Author and scientist Michael Pollan makes a similar argument about food. We need to figure out what to eat to be healthy, but reducing everything down to "nutrients" and then trying to build back up from that is (a) confusing people, (b) leading to endless debates (which nutrient, how much, etc.) and the end result is (c) to obliterate the traditions we enjoy with food and the sheer pleasure it.
When I read the passage below and sub in "audio measurements" for "nutrients" and "music" for "food," I see a very close parallel between the audio debate and the food debate. Here’s Pollan:
"Nutritionism by and large takes the Western diet as a given, seeking to moderate its most deleterious effects by isolating the bad nutrients in it — things like fat, sugar, salt — and encouraging the public and the food industry to limit them. But after several decades of nutrient-based health advice, rates of cancer and heart disease in the U.S. have declined only slightly (mortality from heart disease is down since the ’50s, but this is mainly because of improved treatment), and rates of obesity and diabetes have soared."

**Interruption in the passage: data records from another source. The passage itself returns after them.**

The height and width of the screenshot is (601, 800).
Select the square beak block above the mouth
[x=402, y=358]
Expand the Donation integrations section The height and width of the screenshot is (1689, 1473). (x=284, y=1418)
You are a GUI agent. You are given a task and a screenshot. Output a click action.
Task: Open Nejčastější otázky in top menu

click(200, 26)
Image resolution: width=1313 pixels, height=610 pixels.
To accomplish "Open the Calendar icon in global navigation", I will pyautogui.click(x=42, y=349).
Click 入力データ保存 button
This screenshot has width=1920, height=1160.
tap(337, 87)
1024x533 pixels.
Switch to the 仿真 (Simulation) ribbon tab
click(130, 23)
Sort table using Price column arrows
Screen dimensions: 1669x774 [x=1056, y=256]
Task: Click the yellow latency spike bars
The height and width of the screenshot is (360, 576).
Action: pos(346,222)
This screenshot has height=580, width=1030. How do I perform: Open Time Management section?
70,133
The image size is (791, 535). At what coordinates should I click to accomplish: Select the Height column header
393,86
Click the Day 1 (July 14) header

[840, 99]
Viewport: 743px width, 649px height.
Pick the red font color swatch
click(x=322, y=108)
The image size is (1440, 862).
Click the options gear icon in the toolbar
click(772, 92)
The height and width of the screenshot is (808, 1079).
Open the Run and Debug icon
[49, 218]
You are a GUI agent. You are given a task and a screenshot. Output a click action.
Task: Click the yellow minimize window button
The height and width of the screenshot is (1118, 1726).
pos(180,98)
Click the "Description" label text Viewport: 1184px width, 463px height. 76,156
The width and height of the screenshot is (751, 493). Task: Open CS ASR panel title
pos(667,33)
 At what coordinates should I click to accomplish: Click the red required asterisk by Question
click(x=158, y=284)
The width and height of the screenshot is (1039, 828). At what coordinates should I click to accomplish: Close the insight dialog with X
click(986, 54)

"No one likes to admit that his or her best efforts at understanding and solving a problem have actually made the problem worse, but that’s exactly what has happened in the case of nutritionism. Scientists operating with the best of intentions, using the best tools at their disposal, have taught us to look at food in a way that has diminished our pleasure in eating it while doing little or nothing to improve our health. Perhaps what we need now is a broader, less reductive view of what food is, one that is at once more ecological and cultural. What would happen, for example, if we were to start thinking about food as less of a thing and more of a relationship?"